■ What needs to be done: Among the entries that follow, the required portion opens with the line containing "The height and width of the screenshot is (864, 1786)." and closes with the line containing "Click the 网络类型 heading". Give that portion again exactly, and nothing else.

■ Data for review:
=====
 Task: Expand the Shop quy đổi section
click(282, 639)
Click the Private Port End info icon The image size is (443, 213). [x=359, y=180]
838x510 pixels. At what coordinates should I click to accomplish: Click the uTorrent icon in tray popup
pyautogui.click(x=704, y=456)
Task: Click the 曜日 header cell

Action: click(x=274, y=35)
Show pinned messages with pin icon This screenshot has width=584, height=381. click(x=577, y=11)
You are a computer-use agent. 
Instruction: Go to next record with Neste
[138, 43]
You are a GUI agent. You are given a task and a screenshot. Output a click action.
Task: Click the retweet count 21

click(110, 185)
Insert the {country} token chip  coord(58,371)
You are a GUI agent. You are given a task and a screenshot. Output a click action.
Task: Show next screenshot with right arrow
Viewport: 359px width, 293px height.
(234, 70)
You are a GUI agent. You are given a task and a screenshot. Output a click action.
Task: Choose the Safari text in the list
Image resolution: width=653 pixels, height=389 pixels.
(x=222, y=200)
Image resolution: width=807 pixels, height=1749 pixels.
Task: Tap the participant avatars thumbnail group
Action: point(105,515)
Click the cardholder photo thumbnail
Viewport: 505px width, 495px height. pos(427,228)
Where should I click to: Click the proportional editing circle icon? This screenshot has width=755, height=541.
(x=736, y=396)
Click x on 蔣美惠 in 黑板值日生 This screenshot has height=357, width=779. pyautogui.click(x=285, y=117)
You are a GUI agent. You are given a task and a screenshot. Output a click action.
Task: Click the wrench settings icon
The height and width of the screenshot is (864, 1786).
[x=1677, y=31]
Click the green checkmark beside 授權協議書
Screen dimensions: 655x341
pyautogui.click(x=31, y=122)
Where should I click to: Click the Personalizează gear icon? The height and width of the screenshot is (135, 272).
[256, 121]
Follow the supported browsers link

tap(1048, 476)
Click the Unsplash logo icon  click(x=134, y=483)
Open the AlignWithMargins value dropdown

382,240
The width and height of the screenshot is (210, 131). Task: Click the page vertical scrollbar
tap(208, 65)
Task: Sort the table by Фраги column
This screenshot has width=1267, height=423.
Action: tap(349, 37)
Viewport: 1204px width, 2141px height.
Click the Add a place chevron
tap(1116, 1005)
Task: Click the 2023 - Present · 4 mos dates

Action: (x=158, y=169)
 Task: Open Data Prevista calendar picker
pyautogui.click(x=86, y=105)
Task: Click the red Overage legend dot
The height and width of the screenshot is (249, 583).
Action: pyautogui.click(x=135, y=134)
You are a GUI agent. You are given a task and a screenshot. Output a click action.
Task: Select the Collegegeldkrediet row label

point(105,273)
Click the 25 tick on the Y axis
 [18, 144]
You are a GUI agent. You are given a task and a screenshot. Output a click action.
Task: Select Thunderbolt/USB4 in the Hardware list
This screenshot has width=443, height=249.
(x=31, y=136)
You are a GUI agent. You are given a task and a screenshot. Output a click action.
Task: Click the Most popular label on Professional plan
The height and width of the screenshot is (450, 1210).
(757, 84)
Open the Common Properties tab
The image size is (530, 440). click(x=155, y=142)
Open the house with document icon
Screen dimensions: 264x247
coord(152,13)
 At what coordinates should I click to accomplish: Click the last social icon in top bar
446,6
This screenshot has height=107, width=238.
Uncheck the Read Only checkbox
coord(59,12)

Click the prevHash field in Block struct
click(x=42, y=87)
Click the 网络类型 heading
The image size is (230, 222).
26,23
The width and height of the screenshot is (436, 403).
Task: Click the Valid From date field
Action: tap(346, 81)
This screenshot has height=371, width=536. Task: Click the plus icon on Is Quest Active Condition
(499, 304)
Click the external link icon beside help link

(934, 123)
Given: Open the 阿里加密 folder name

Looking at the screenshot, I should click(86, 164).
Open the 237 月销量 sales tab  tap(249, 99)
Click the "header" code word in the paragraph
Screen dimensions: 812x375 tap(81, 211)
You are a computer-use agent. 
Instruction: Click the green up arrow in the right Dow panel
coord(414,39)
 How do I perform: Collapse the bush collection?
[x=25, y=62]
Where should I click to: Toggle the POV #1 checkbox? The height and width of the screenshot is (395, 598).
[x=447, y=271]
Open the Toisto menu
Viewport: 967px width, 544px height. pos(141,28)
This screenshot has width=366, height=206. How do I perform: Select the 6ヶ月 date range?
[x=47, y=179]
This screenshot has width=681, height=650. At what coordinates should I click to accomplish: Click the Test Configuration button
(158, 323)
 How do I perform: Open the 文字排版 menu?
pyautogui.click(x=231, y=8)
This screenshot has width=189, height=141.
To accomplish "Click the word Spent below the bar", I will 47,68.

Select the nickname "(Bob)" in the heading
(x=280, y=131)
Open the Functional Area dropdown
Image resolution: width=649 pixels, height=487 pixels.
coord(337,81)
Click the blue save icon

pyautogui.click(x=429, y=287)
=====
■ Solved problem:
The height and width of the screenshot is (864, 1786).
[x=1677, y=31]
Click the green checkmark beside 授權協議書
Screen dimensions: 655x341
pyautogui.click(x=31, y=122)
Where should I click to: Click the Personalizează gear icon? The height and width of the screenshot is (135, 272).
[256, 121]
Follow the supported browsers link

tap(1048, 476)
Click the Unsplash logo icon  click(x=134, y=483)
Open the AlignWithMargins value dropdown

382,240
The width and height of the screenshot is (210, 131). Task: Click the page vertical scrollbar
tap(208, 65)
Task: Sort the table by Фраги column
This screenshot has width=1267, height=423.
Action: tap(349, 37)
Viewport: 1204px width, 2141px height.
Click the Add a place chevron
tap(1116, 1005)
Task: Click the 2023 - Present · 4 mos dates

Action: (x=158, y=169)
 Task: Open Data Prevista calendar picker
pyautogui.click(x=86, y=105)
Task: Click the red Overage legend dot
The height and width of the screenshot is (249, 583).
Action: pyautogui.click(x=135, y=134)
You are a GUI agent. You are given a task and a screenshot. Output a click action.
Task: Select the Collegegeldkrediet row label

point(105,273)
Click the 25 tick on the Y axis
 [18, 144]
You are a GUI agent. You are given a task and a screenshot. Output a click action.
Task: Select Thunderbolt/USB4 in the Hardware list
This screenshot has width=443, height=249.
(x=31, y=136)
You are a GUI agent. You are given a task and a screenshot. Output a click action.
Task: Click the Most popular label on Professional plan
The height and width of the screenshot is (450, 1210).
(757, 84)
Open the Common Properties tab
The image size is (530, 440). click(x=155, y=142)
Open the house with document icon
Screen dimensions: 264x247
coord(152,13)
 At what coordinates should I click to accomplish: Click the last social icon in top bar
446,6
This screenshot has height=107, width=238.
Uncheck the Read Only checkbox
coord(59,12)

Click the prevHash field in Block struct
click(x=42, y=87)
Click the 网络类型 heading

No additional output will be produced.